Teacher quality can be measured using value-added student achievement scores. Value-added scores, however, let us do much more. We can measure the value not only of different teachers but of different teaching methods. Thus, value-added scores and more generally big data are tools not just to weed out low-quality teachers but to raise the quality of all teachers.
We matched each teacher to the students they were teaching and assembled data on students’ demographic characteristics, performance on prior state tests, and the averages of such characteristics for the peers in their classroom.
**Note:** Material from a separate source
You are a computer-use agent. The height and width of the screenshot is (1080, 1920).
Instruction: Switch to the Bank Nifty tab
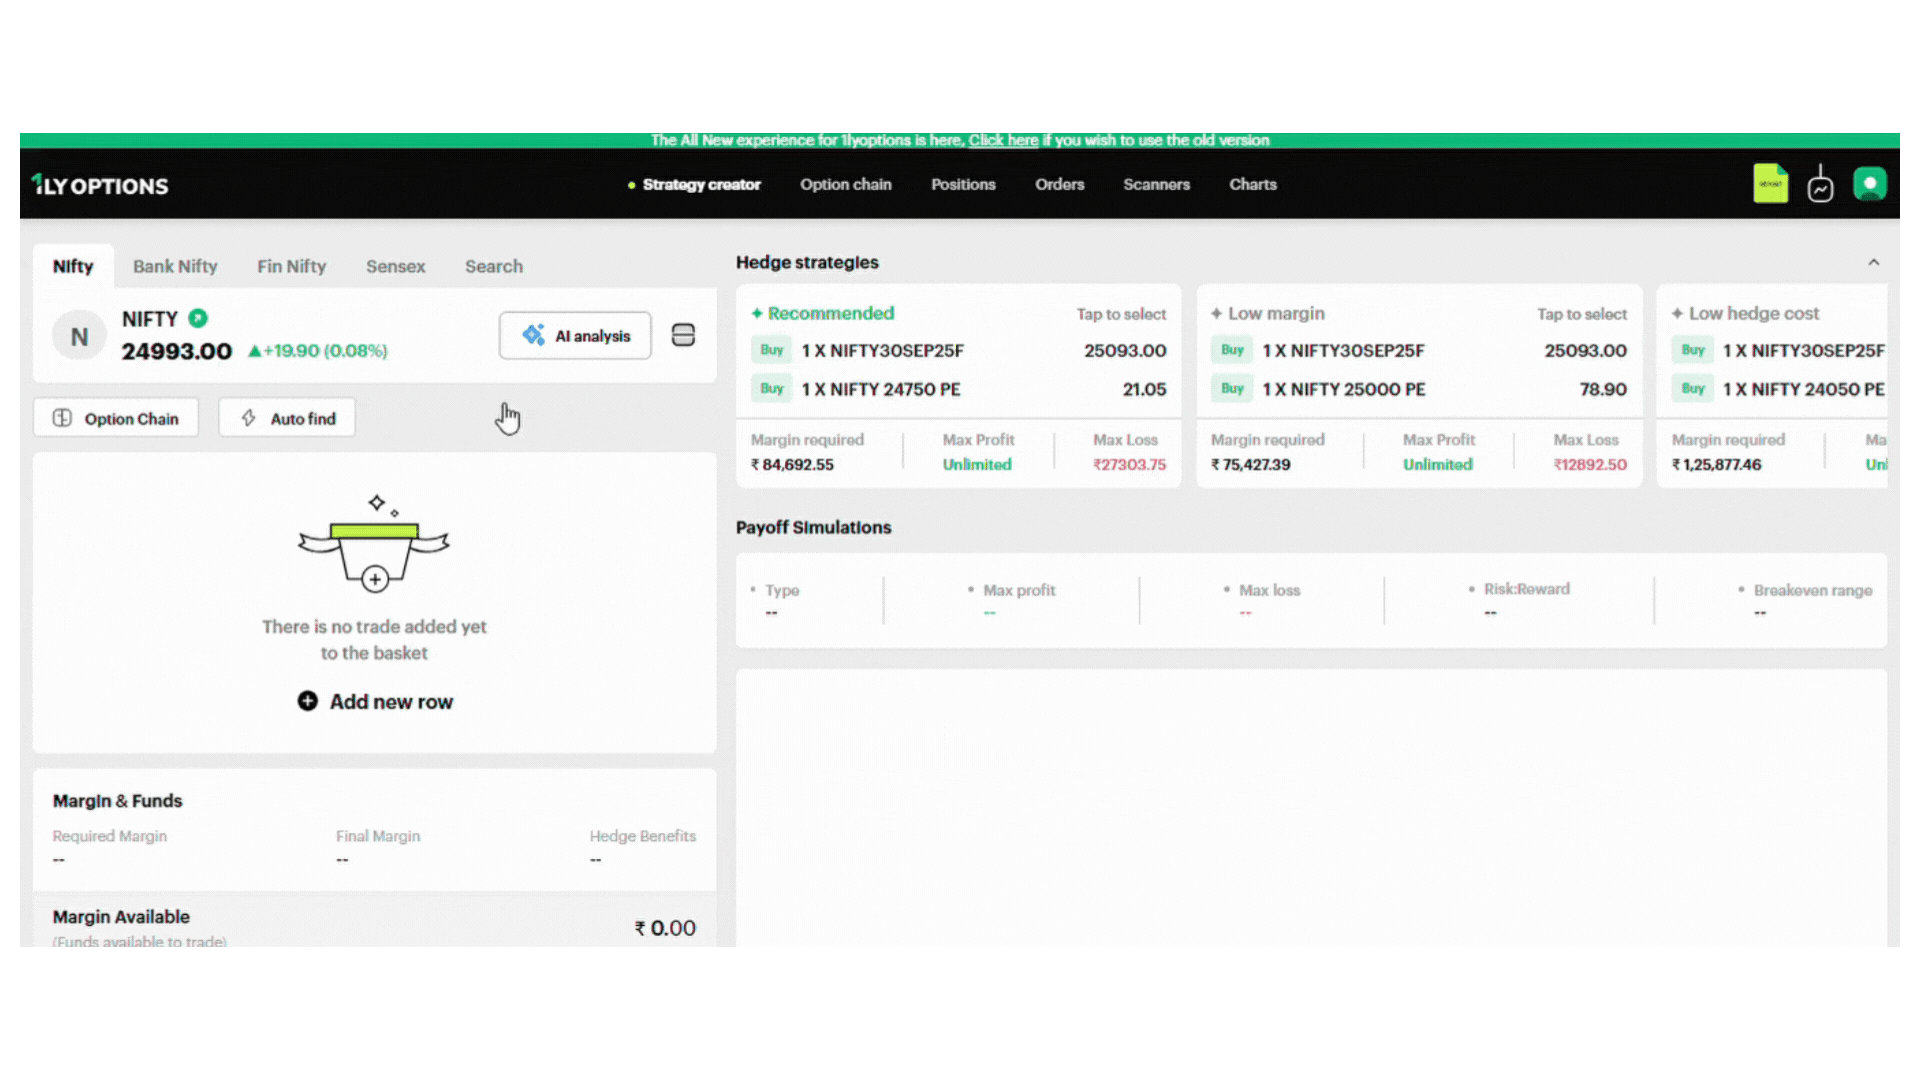point(175,266)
We also estimated each teacher’s impact on student performance in the prior school year (2013-14) to use as a control. (We wanted to account for the fact that more effective teachers may choose to use particular textbooks.) After controlling for the measures of student, peer, and teacher influences above, we estimated the variance in student outcomes on the new assessments associated with the textbook used.
The textbook effects were substantial, especially in math. In 4th and 5th grade math classrooms, we estimated that a standard deviation in textbook effectiveness was equivalent to .10 standard deviations in achievement at the student level. That means that if all schools could be persuaded to switch to one of the top quartile textbooks, student achievement would rise overall by roughly .127 student-level standard deviations or an average of 3.6 percentile points. Although it might sound small, such a boost in the average teacher’s effectiveness would be larger than the improvement the typical teacher experiences in their first three years on the job, as they are just learning to teach.
What makes this research especially important is that textbooks have no unions and it’s easy to replace one textbook with a better textbook. Moreover:
An annual report on the effectiveness of textbooks would transform the market, by providing publishers and software developers with a stronger incentive to compete on quality.